Comment Teddy compte-t-il y répondre ? Doute-t-il de ses capacités à le faire ? Une part de la réponse est dans son interview (Esprit du Judo n°69, actuellement en kiosque), la conclusion sera écrite sur le tapis le trois septembre de cette année. Elle sera forcément historique. 

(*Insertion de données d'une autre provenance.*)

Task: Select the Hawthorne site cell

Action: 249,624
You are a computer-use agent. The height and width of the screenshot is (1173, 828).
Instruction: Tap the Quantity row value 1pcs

* Suite à cet article la FIJ nous a aimablement contacté pour nous donner les intéressantes précisions suivantes :

La réactualisation d’une Ranking List se fait bien en fin de chaque semaine. De ce fait, nous réactualisons la Ranking tous les dimanche soirs (après les éventuelles compétitions du week-end). De ce fait, pour un tirage au sort un dimanche, on prend la ranking de la semaine courante. Par ailleurs, le changement de taux de points pour une compétition (passage de 100% à 50% puis à 0%), que l’on dit usuellement « après un an », puis « après deux ans », est plus précisément basé sur le numéro de semaine de la competition. Pour une compétition qui s’est déroulée une semaine S il y a deux ans, pour que cela passe à 0% il faut que la semaine S cette année soit révolue. Donc il faut que nous soyons en S+1 de cette année. Nous ne calculons donc pas sur la date réelle (le 24/08/2015 par exemple). Dans le cas des Championnats du Monde de 2015 à Astana, qui avaient débuté le 24/08/2015, on était en semaine 35. Le tirage au sort des Championnat du Monde de 2017 aura lieu le 27/08/2017, en semaine 34. De ce fait, par la règle, les points (à 50%) des Championnats du Monde de 2015, sont encore naturellement effectifs pendant un semaine (ils passent à 0% en début de la semaine 36). Il n’y a donc pas d’exception particulière sur la réactualisation de la Ranking List avant le Championnat du Monde à venir.